--- START Document excerpt ---

As a paid-up member of his party’s old left-Eurosceptic wing who campaigned for Britain to leave the club at the last referendum, in 1975, he has a series of stringent criticisms of Brussels to his name. The union, he claimed in the past, is “directly responsible” for “gross abuse of human rights and natural resources” and its project “has always been to create a huge free-market Europe.” As recently as last summer Owen Jones, one of Mr Corbyn’s media outriders who was incensed by the Greek crisis, published an article floating the case for Brexit on left-wing terms, or “Lexit”. In one interview early in his leadership the man himself declined to rule out such a stance.

This morning he extensively rehearsed his grumbles about the EU (“from its lack of democratic accountability to the institutional pressure to deregulate or privatise public services”) and made it clear that he will not be sharing a platform with David Cameron (who may struggle to endorse what the Labour leader called the “socialist case” for staying put). But he also marshalled the left-of-centre arguments for membership well enough, citing climate change, human rights and social protections and concluding: “you cannot build a better world unless you engage with the world.” Brexit, he observed, would happen not on left-wing terms but on those of Boris Johnson and Nigel Farage: “just imagine what [the right] would do to workers’ rights here in Britain if we voted to leave the EU in June.” Better, he argued, to stay in the EU and try and change it.

This intervention should have two positive effects. The first is that by declaring the Labour Party “overwhelmingly” for membership, Mr Corbyn has licensed his front bench, MPs, counsellors and activists to throw themselves into the campaign. The second is that it sets out a template for the sorts of arguments needed to mobilise the leftish, younger voters who should be the backbone of the pro-EU vote but—with the official campaign period beginning tomorrow—have been looking worryingly apathetic.

Did he mean it? Some, especially in the pro-Brexit camp, have suggested that Mr Corbyn was suppressing his Euroscepticism to avoid inflaming his already-fraught relationship with his party’s centrist mainstream. That is conceivable. As I observe in my latest column, the past months have seen those in his office who think he should pick his battles, like Seamus Milne, his strategy chief, win out over those who would prefer total war against the Europhile moderates.

But this morning Mr Corbyn gave the impression, especially in the Q&A session after his speech, of having been genuinely persuaded of the case for membership. The fact that most prominent Brexiteers are on the right and push a free-market, anti-migrant sort of Euroscepticism must have helped put him off backing Leave. Another reported factor is the chance Mr Corbyn has had to get to know other European politicians since becoming leader: “Jeremy has discovered he quite likes meeting other leaders,” ran a quote in the Times yesterday. Most influential, perhaps, was the anti-Brexit urging of southern European leftists. Yanis Varoufakis, the former Greek finance minister who is informally advising Labour’s leader, recently told me that he had been encouraging Labour’s leader to endorse Remain (Mr Corbyn’s talk of remaining in the EU and reforming it from within bears the traces of his arguments). Antonio Costa, Portugal’s socialist prime minister, also cautioned him against “Lexit”—his case even receiving a mention in the speech.

--- END Document excerpt ---
--- START Records shown ---

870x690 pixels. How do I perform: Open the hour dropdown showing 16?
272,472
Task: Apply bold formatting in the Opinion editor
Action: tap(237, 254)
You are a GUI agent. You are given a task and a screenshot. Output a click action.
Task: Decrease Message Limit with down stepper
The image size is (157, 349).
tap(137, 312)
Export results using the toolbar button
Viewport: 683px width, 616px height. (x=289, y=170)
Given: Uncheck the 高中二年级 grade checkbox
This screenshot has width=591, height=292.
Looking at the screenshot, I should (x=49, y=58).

--- END Records shown ---

• Request 1: Give the entries as a numbered list, starting with the line that contains "Given: Uncheck the 高中二年级 grade checkbox" and going through the last line of the entries, leaving out any blank lines.
• Request 2: Continue the piece on Jeremy Corbyn's case for staying in the EU from the point where it stops.

• Written reply 1:
1. Given: Uncheck the 高中二年级 grade checkbox
2. This screenshot has width=591, height=292.
3. Looking at the screenshot, I should (x=49, y=58).

• Written reply 2:
In this respect, and though he may not like to admit it, Mr Corbyn is not so different from some of his Conservative counterparts. Many are the British Eurosceptics whose doubts about the EU have mellowed, or at least been nuanced, by the experience of frontline political responsibility and of meeting and working with their European counterparts. That is true of David Cameron, whose appreciation and sensitivity for continental co-operation grew during his recent “renegotiation” of Britain’s membership. Likewise George Osborne, whose suspicion of the EU when he became chancellor in 2010 has, according to allies, evolved into a more tolerant position over the course of his stewardship of Britain’s economic interests. And having spent much of his career in Westminster bashing Brussels, William Hague attracted Eurosceptic accusations that he had “gone native” during his four years at the (institutionally Europhile) Foreign Office. (The exception is Michael Gove, who left the Department for Education more anti-EU than when he joined.)

That general trend should give Britons contemplating a vote for Leave pause. Perhaps, as the anti-EU camp insinuates, political expediency and too much time munching canapés and hobnobbing with the Euro-elites drives it. But perhaps, just perhaps, those at the top of politics who have seen Europe close up and grappled with the responsibility for Britain’s future have peered into the abyss and seen that the leap is not worth the risk. Familiarity with the EU may not breed “content”, but it does seem to push British leaders towards the conclusion that continued membership is in the country’s interests, malgré tout.